#### Exercise instructions:
Could you print, exactly and without pictures, only the lines from the one with "The width and" through the end of the records below?

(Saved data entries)
----------
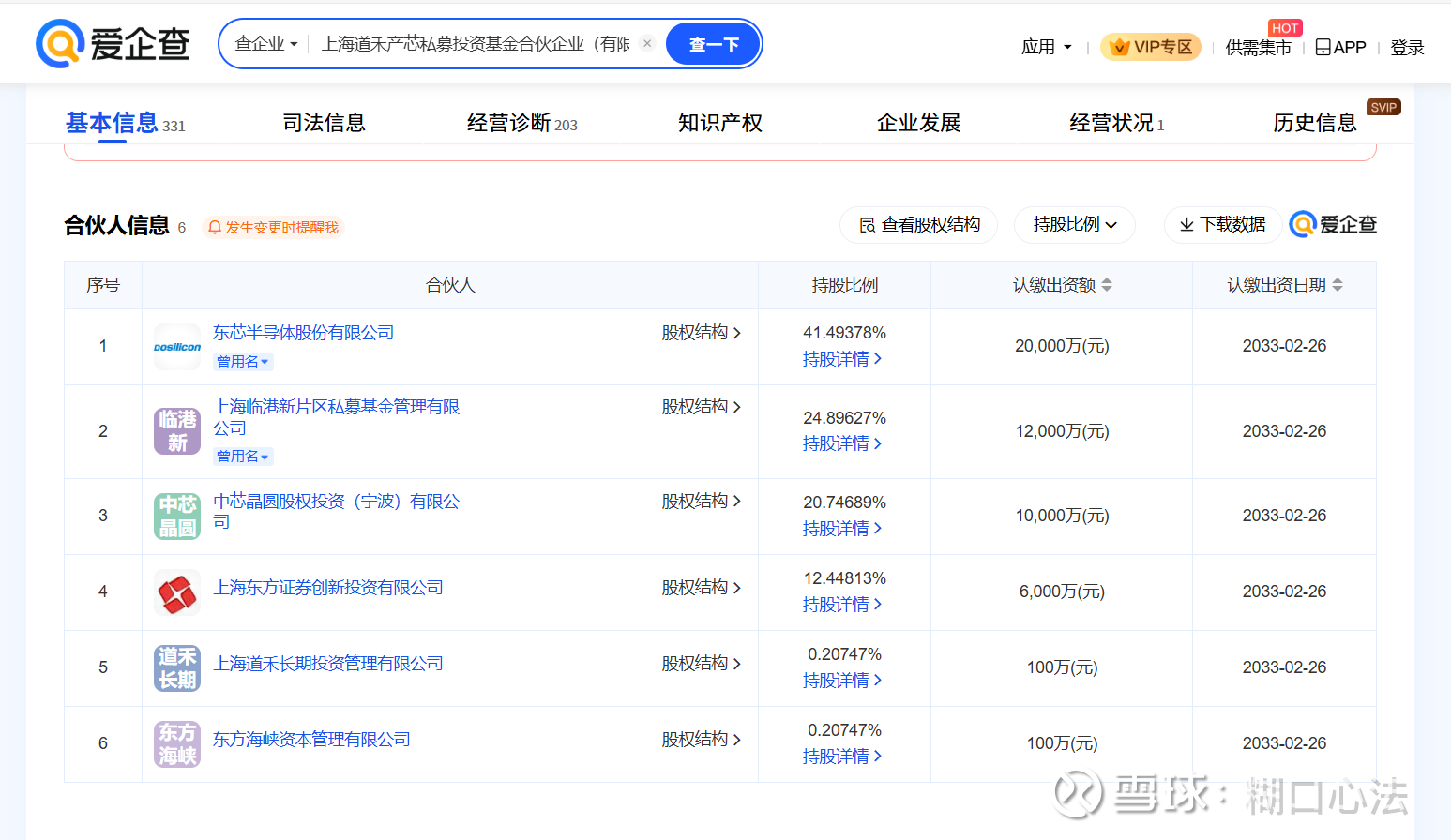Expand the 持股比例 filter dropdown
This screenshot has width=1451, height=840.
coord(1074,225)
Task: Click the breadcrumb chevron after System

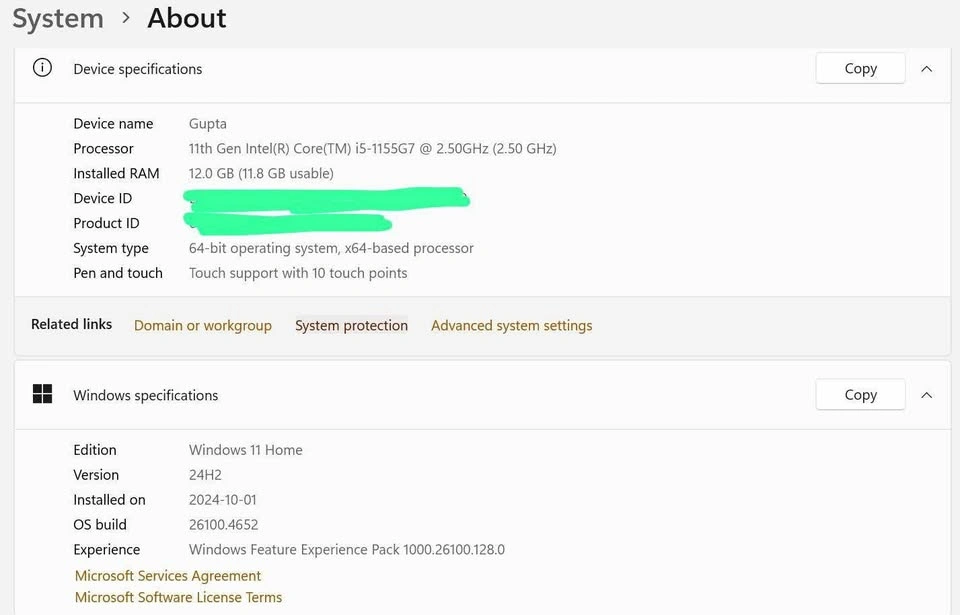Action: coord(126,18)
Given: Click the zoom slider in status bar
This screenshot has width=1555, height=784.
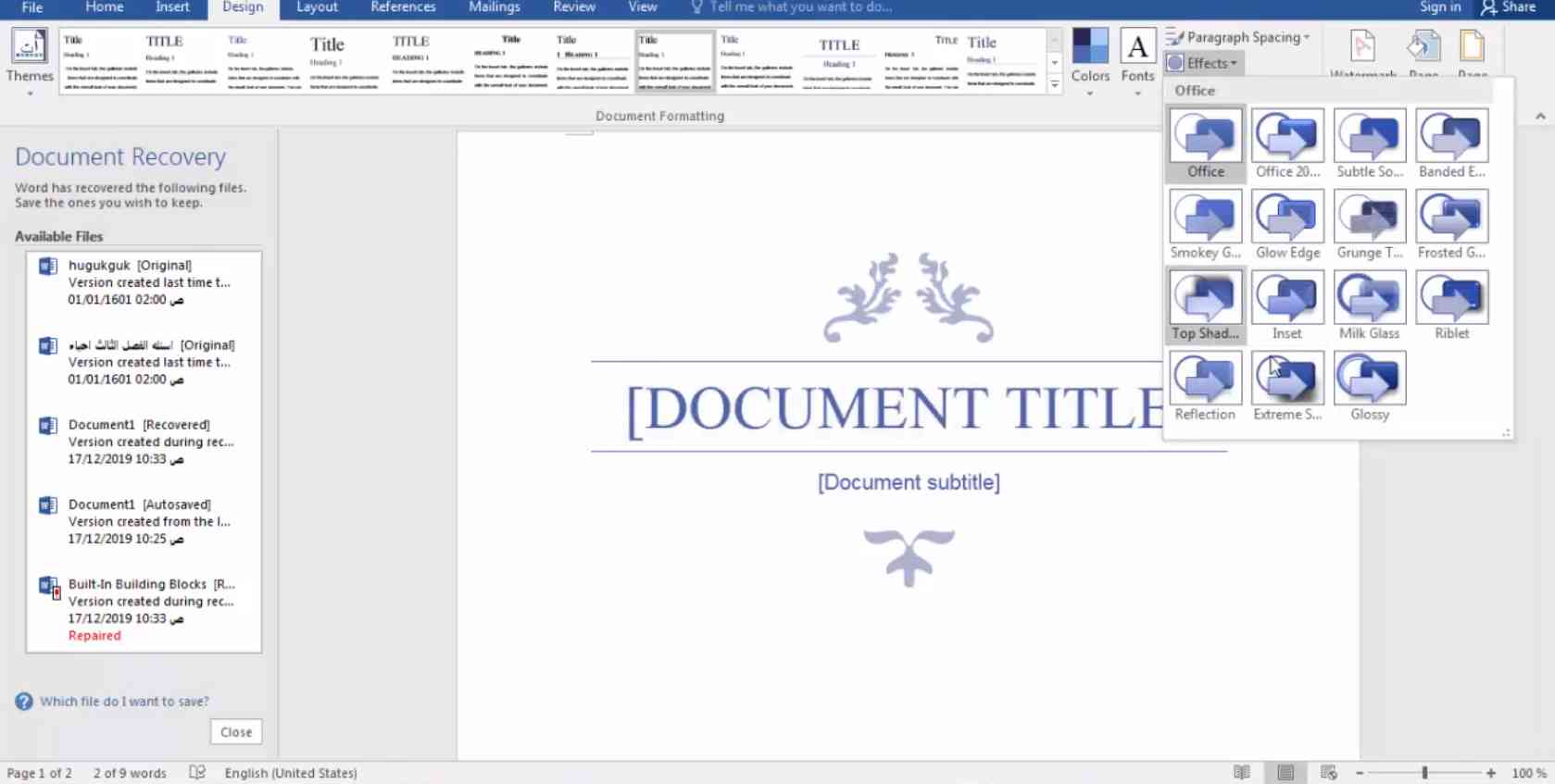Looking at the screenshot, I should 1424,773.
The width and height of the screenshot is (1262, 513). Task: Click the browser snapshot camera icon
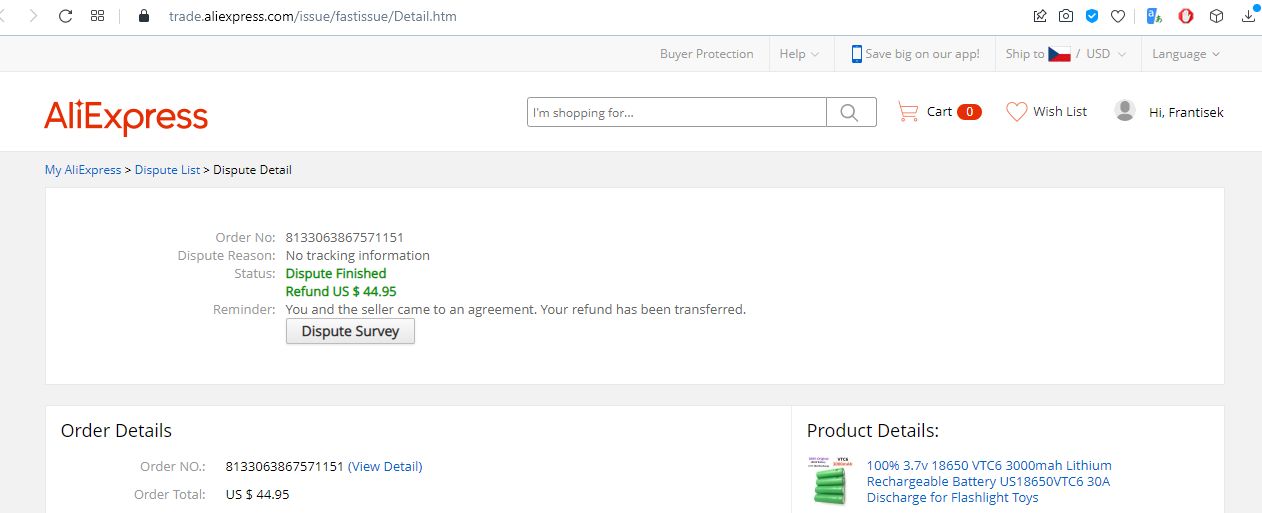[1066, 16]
----------
#### Reply to the exercise:
The width and height of the screenshot is (1262, 513). Task: Click the browser snapshot camera icon
[1066, 16]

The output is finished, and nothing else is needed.